Deepa Gahlot at Rediff.com rated the series 3 stars out of 5 and wrote "The series is a celebration of those directors' resourcefulness, economy and speed of film-making. Still what remains in the mind long after the six-episodes are done is the much-admired Kanti Shah saying that he often goes out to have a drink just to have someone to talk to."

Suchin Mehrotra in his review stated "Cinema Marte Dum Tak is a gloriously entertaining and charmingly heartfelt"

Kartik Bhardwaj of Cine Express rated the series 3.5/5 stating "Cinema Marte Dum Tak also zooms out and tracks the journey of this underground cinema, and how the controversy around “bits” or pornographic scenes that were added under the nose of the Censors, the death of single screens after advancement of multiplexes and lack of upgradation by makers, led to its downfall."

== Episodes ==
===Season 1===

| No. | Title | Directed by | Original release date |
| 1 | "Seene mein cinema" | Vasan Bala, Xulfee, Kulish Kant Thakur | 20 January 2023 |
Reunite with Kishen, Dilip, Neelam and Vinod as they seek to relive and restore the once-famous 'Pulp' film industry of the '90s.
| 2 | "Doosri cheekh" | Vasan Bala, Xulfee, Kulish Kant Thakur | 20 January 2023 |
The filmmakers sought a heroine who was willing to take on daring roles, which is a key element of any pulp film.
| 3 | "Haath ki safai" | Vasan Bala, Xulfee, Kulish Kant Thakur | 20 January 2023 |
Four directors arrive on set, ready to start their low-budget films, when Kanti Shah - King of Cult Cinema - arrives to share the secret history of pulp cinema.

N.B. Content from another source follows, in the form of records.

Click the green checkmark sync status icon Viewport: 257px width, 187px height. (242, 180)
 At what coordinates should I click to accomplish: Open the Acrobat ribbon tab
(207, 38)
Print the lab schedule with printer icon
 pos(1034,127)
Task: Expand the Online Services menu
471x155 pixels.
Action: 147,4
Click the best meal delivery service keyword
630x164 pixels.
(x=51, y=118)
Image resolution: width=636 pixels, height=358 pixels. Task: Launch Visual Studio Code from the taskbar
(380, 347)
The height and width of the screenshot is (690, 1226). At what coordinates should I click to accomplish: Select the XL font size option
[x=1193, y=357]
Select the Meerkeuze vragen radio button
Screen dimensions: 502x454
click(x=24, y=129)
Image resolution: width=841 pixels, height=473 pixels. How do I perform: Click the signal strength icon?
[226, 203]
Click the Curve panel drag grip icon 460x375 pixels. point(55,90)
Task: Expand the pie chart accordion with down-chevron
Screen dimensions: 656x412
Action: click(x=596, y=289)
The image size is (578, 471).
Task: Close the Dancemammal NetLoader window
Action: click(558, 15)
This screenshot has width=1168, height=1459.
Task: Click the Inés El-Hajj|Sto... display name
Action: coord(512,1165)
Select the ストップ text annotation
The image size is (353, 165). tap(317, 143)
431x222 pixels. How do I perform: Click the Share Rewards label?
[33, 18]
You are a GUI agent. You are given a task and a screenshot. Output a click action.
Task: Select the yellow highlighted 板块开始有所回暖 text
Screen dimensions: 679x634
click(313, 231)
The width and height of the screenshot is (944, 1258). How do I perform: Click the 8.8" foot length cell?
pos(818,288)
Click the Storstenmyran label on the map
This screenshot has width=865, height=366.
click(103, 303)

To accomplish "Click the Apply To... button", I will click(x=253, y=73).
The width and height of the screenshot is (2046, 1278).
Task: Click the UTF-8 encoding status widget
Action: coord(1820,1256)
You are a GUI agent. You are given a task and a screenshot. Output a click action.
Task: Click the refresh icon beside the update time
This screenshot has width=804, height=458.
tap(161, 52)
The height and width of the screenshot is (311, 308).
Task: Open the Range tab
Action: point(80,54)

Lights, Camera, Action!
| 4 | "Ganda tha par dhandha tha" | Vasan Bala, Xulfee, Kulish Kant Thakur | 20 January 2023 |
The cameras continue to roll and the story continues to unfold - with each shoot concluding, we uncover the gritty and mysterious secrets of the pulp movie industry.
| 5 | "The last of us" | Vasan Bala, Xulfee, Kulish Kant Thakur | 20 January 2023 |
Reflecting on past experiences, the filmmakers look back at their films in the can and sorrowfully consider what might have been. The magic is gone, leaving them to ponder their decisions and contemplate what might have been.